Progression; the process of developing gradually towards a more advanced state.
Klone are a French band who have followed the path of many a band over the last 10-15 years and gradually moved from a heavy starting position to a somewhat lighter and more emotionally complex state. New album, Here Comes The Sun, is another chapter in a career that is 20 years old in 2015. And what an album it is. Full of delights for both the casual listener and those who like to delve a little bit deeper.
They don’t mess around getting your attention. First track “Immersion” is a song that, like a relentless tide, drags you deep in to the water and Yann Ligner’s hypnotic, emotive voice keeps you underneath the surface. Just as you think that this might be a beautiful place to drown in, we’re thrust to the surface again and led astray by an eerie rising and falling synth that weaves throughout “Fog”. Again, the voice is like a beacon that guides you, now through mist laden streets in a night-shrouded city. The rhythm section comes to the fore in this track. Ticking away in complex patterns in the background and supporting long sustained guitars and the synth. There’s a delightfully twisted waltzing breakdown in the middle of this piece that leads once more into a strong chorus.
RELEASE DATE: 24/04/15 (GAS) – 27/04/15 (EU) LABEL: Klonosphere and Pelagic Records
A lot of times I feel that there’s a nod towards bands such as Katatonia who also made that transition from more specific heaviness to a more commercial sound. It might just be my ears but I can’t help but think of Amorphis at certain points as well. That might be completely my imagination but I can’t escape it. It’s not just musically that the comparison to bands like this and even Anathema or slightly more progressive rock bands such as The Pineapple Thief can be made. It’s the production. Everything is crystal clear on this release. You might not hear everything at first listen but that’s because there is a lot to listen out for. At no point is anything lost or added for no reason. I love that there are tiny flourishes that passed me by on the first couple of listens but once I heard them, jump out each time. I particularly like to hear each instrument being given equal weight. Whether it’s the bass on “The Drifter” with it’s rhythmic hook and little runs, the drums on closing track “The Last Experience” or the guitars on “Grim Dance”, each one seems to take a little more of the ear’s attention where necessary.
At first listen I had thought the album was about a band supporting that impressive voice but I couldn’t be more wrong. The musicianship on this album isn’t flashy. It isn’t “in your face”. It’s mature. Listen closer to the layers of chiming clean guitars that hover like butterflies around the rhythm sections’ tight core. The additional layers of synth that are so fragile they can barely be noticed but contribute to the whole. Like motes of dust picked out as they are highlighted by the sun’s rays, there are many individual elements to the music that reveal themselves with subsequent listens.

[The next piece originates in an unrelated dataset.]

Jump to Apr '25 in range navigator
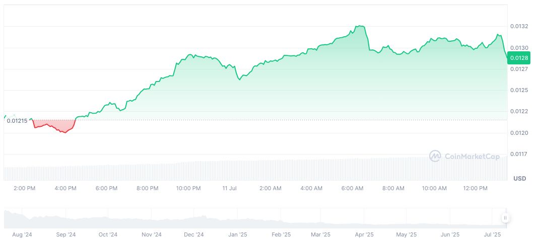The image size is (540, 240). pyautogui.click(x=364, y=234)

One thing that I don’t fully understand is the album title. “Here Comes The Sun”. This album has some positive and upbeat sounding sections to counterbalance the band’s melancholy songwriting but I don’t understand what that title refers to. In no way does this detract from any pleasure derived through listening to the album, but if I were to pick a name based on the music, it might more readily be, “There Goes The Sun”.
Anyway, this is well crafted, well produced, atmospheric rock with progressive leanings. There’s nothing on hear that would offend anyone who likes a good solid tune and intriguing arrangements that keep the listener sinking deeper into the album’s spell over repeated spins. If there’s one thing about such a clean and crisp production, it might be that a bit of emotional variation is lost. When everything is perfect, it can start to feel a little bit repetitive on occasion. I suspect that this would be a different beast live with the audience able to observe a little more of the emotional rise and fall. That’s not taking anything from the performances on the album, certainly not the vocals, but some of the guitar sounds/levels (as an example) fail to add punch and bite where they might more effectively do so. And despite the songs themselves flowing nicely and having their own unique identity, I was becoming a little tired of the “formula” by the penultimate track. Everything is good but not always reaching brilliant. And this is highlighted by those shining moments, such as the already mentioned breakdown in the middle of “Fog”.
I’m not familiar with Klone’s back catalogue and deliberately haven’t sought it out before doing this review so as to be unbiased towards this album. I understand from reading that each release moves the band forward and on the strength of this album, they’ve clearly stepped up to a bigger league. I’m a big fan of music like this and yet, I’ve never heard of Klone before. Hopefully, with this album, they might reach outside the confines of the genre they were born in and reach a wider audience.